There are three basic ways that you can achieve that. First of all what’s the task? You’ve an array, either from a database result or whatever, and you encode it JSON with Zend_Json::encode($array)
// IndexController.php class IndexController extends Zend_Controller_Action { public function indexAction() { $data = array(...); $this->view->data = Zend_Json::encode($data); } } |
The result in general is a specially formatted string. So you can simply set it up to a view member variable and pass it to the view.
// index/index.phtml echo $this->data |
In that case you’ve a .phtml file to maintain, so lets just return the string and “setNoRender” the view in our second try.

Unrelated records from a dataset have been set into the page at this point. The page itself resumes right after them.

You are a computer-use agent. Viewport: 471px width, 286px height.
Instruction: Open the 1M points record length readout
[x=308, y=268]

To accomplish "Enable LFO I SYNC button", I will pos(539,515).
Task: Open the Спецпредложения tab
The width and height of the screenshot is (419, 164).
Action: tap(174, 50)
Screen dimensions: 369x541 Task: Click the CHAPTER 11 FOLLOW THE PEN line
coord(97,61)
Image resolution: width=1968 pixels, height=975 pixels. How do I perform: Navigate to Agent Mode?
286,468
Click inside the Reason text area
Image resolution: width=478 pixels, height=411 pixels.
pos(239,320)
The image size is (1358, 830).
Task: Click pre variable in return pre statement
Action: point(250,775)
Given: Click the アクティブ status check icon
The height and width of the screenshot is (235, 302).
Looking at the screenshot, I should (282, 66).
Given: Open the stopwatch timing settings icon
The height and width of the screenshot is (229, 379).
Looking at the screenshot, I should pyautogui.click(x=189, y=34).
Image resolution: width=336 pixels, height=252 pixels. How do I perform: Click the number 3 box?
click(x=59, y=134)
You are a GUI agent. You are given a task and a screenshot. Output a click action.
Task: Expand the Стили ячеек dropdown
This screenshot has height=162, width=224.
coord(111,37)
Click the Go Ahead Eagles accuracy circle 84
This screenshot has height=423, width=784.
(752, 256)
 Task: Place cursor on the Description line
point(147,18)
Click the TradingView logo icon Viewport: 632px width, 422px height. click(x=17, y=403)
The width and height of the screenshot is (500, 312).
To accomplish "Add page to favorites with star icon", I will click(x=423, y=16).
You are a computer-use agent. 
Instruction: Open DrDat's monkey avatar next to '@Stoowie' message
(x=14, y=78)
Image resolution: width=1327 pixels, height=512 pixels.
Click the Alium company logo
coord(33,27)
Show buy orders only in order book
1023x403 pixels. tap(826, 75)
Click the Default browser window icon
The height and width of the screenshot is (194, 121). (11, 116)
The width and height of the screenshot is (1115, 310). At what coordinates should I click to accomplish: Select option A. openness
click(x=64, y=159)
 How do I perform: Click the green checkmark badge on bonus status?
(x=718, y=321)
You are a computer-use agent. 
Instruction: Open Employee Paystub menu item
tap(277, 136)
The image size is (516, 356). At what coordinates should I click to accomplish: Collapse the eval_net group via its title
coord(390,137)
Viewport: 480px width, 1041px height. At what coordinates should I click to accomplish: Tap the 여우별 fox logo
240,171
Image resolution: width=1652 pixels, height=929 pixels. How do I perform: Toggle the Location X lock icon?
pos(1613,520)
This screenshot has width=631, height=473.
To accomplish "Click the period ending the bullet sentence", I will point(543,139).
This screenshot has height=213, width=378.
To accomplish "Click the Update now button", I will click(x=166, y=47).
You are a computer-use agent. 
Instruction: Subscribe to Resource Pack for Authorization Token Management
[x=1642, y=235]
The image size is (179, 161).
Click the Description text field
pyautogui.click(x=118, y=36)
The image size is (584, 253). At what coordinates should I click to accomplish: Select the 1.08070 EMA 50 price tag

// IndexController.php class IndexController extends Zend_Controller_Action { public function indexAction() { $data = array(...); echo Zend_Json::encode($data); $this->_helper->viewRenderer->setNoRender(true); } } |
Actually this is pretty much the most clear solution, but actually you can output the JSON string and simply exit() as it’s shown in our third example.
// IndexController.php class IndexController extends Zend_Controller_Action { public function indexAction() { $data = array(...); echo Zend_Json::encode($data); exit(); } } |
Which one is to be used is up to the developer’s choice, mine is the third one as it’s the minimal one.
Please, consider the most elegant one (better than these ones): ContextSwitch or AjaxContext
The ContextSwitch action helper is intended for facilitating returning different response formats on request. The AjaxContext helper is a specialized version of ContextSwitch that facilitates returning responses to XmlHttpRequests.
http://framework.zend.com/manual/en/zend.controller.actionhelpers.html
I prefer the json action helper:
$this->_helper->json($data);
…and you’re done.
Just use $this->getHelper(‘json’)->senJson($data) and all the headers will be correct – I dislike the ‘direct’ calls in those action helpers.
Please don’t use the third method (exit), because then existing postDispatch methods or -plugins are not executed!
The second solution or ContextSwitch/AjaxSwitch is the best choice.
Its not always what or how we prefer doing things, most of the time one should stick to the official methods/ways of doing stuff.
I think this is the significant different between Zend Framework and other frameworks, ZF enforces good coding practices.
If you want to “roll your own” in a variety of ways then rather use other frameworks like Codeigniter, Yii etc.
Although ZF can be extended to suit your needs 100%, a solid convention for doing this also exist – with ZF is hardly ever a case of “where the hell do I find this method” or “Why are these classes but these ones are global functions”…like in Codeigniter etc.